Lower down are entries containing pictures. Copy exactly, without those pictures, the lines from the line with "Task: Clear the" through the line with "Open the KDE Wallet settings icon".

------ Data for this task

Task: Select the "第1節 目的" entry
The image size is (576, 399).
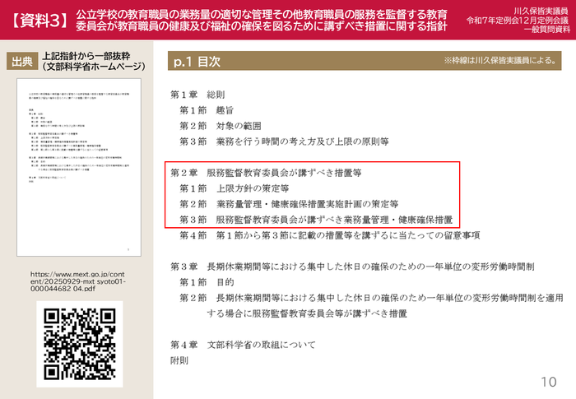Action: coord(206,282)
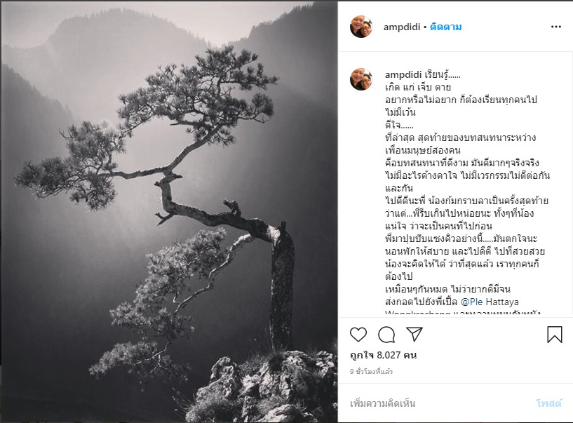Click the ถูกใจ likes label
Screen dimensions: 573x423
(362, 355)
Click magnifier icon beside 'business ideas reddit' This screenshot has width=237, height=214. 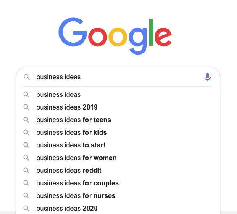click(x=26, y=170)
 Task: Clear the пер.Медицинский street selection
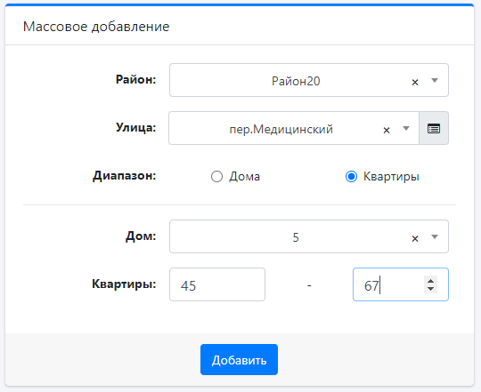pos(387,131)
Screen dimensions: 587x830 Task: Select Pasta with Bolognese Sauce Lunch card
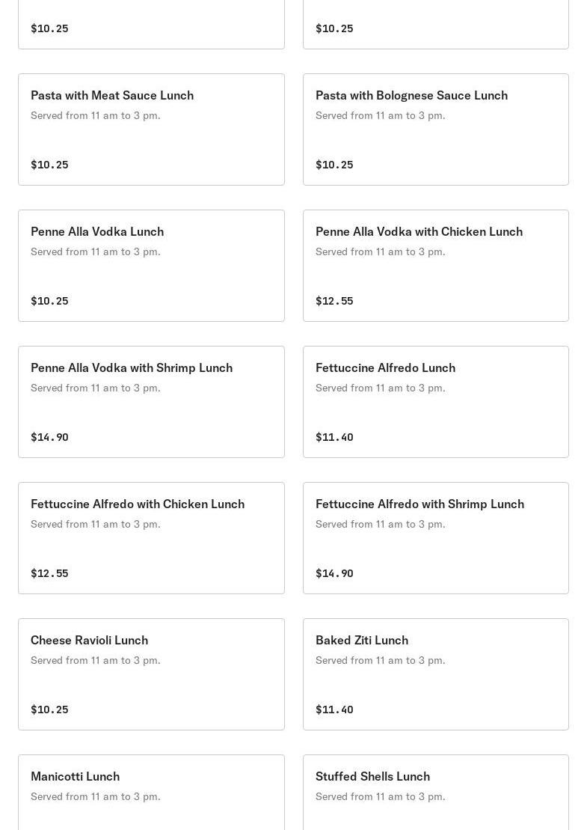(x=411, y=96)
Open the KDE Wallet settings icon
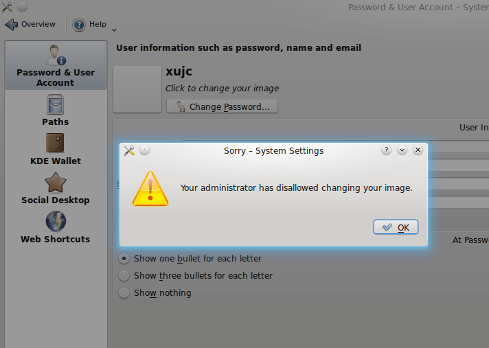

------------
------ Data for this task

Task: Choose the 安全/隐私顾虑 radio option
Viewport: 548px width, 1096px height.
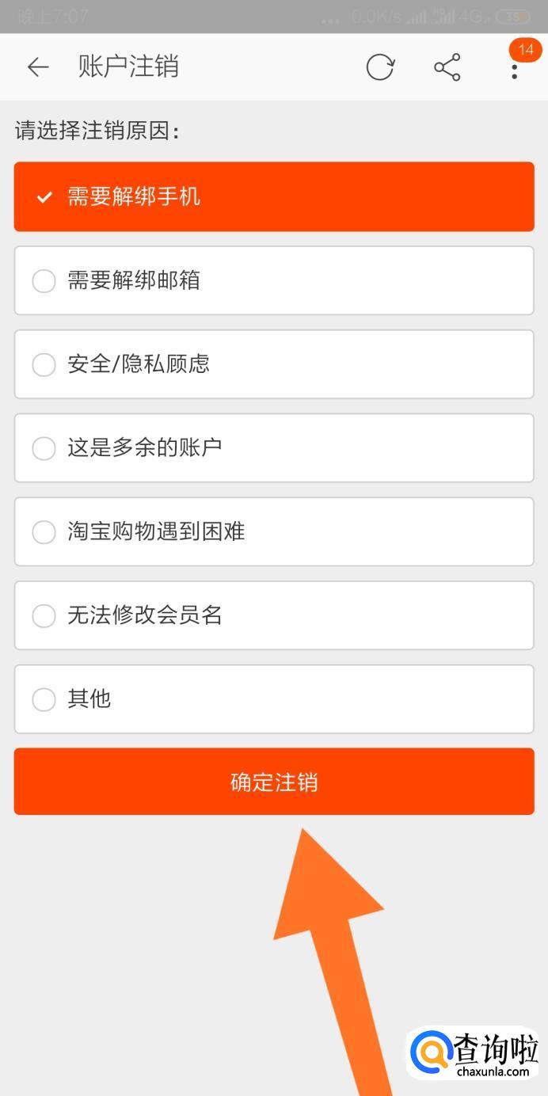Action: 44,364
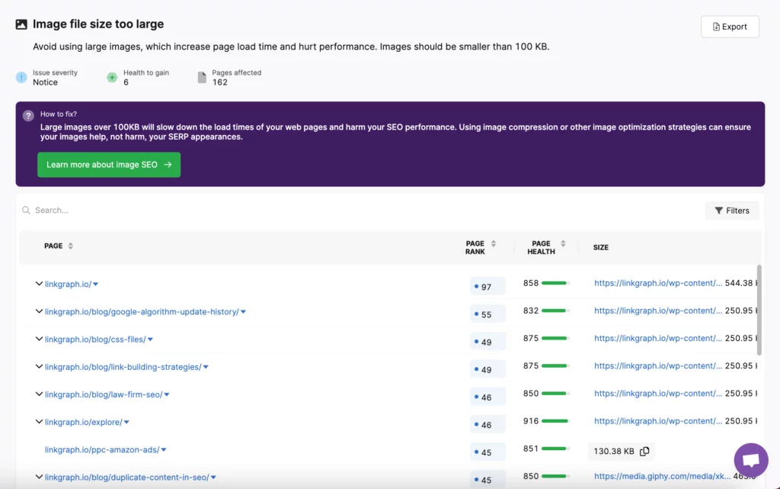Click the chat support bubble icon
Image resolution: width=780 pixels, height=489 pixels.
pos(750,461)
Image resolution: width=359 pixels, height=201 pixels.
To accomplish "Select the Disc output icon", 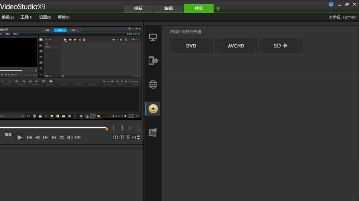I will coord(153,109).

------------

Task answer:
 Task: Clear the пер.Медицинский street selection
pos(387,131)
Screen dimensions: 587x830 Task: Select Pasta with Bolognese Sauce Lunch card
(x=411, y=96)
Open the KDE Wallet settings icon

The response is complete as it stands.